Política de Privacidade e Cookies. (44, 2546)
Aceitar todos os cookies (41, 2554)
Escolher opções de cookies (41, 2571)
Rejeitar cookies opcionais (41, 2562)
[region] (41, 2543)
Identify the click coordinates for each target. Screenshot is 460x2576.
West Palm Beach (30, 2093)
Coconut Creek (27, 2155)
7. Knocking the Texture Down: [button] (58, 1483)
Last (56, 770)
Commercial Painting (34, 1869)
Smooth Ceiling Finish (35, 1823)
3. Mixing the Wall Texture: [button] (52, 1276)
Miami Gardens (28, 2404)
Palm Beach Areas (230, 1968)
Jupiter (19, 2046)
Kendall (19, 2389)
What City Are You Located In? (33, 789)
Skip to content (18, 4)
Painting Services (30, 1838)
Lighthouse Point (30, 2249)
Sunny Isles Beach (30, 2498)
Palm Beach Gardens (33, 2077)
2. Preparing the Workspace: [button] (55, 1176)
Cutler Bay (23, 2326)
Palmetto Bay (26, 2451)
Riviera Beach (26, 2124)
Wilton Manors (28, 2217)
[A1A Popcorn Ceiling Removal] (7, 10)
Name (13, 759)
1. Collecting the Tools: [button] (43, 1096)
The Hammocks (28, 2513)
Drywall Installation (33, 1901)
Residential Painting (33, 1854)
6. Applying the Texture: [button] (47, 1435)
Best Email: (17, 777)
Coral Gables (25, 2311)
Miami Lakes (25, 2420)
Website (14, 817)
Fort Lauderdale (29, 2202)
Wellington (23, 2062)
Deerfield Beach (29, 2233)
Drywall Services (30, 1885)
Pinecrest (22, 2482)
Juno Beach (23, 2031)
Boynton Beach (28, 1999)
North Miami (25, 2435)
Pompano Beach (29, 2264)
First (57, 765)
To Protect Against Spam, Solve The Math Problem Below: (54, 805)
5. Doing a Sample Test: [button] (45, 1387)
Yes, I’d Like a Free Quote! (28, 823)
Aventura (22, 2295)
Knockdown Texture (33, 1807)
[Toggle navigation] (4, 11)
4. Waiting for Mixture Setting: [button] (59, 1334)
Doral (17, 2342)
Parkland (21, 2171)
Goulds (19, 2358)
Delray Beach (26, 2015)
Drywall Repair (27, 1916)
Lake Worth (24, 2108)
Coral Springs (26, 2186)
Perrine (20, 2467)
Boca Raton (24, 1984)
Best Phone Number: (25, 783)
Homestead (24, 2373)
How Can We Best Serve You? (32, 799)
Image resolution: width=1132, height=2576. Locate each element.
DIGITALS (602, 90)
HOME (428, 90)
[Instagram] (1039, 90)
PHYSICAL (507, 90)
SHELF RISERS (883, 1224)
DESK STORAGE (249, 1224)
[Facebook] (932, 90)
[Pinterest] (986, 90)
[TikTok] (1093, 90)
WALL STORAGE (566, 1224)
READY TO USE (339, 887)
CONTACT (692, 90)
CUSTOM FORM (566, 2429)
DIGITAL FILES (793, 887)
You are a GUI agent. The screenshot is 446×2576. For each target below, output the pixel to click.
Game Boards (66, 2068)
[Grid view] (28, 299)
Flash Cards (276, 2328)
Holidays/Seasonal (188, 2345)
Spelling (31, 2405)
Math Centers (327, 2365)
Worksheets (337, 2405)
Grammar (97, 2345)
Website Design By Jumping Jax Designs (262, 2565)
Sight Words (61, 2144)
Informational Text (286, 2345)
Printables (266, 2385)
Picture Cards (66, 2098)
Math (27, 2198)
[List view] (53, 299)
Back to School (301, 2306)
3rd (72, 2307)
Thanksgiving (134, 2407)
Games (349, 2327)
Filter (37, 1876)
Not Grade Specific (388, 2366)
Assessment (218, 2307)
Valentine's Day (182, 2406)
* * * * * * *
• TASK DESCRIPTION: Check the listing above for "Miami". Show every line where it turns up.

• WORKED SOLUTION:
Miami Gardens (28, 2404)
Miami Lakes (25, 2420)
North Miami (25, 2435)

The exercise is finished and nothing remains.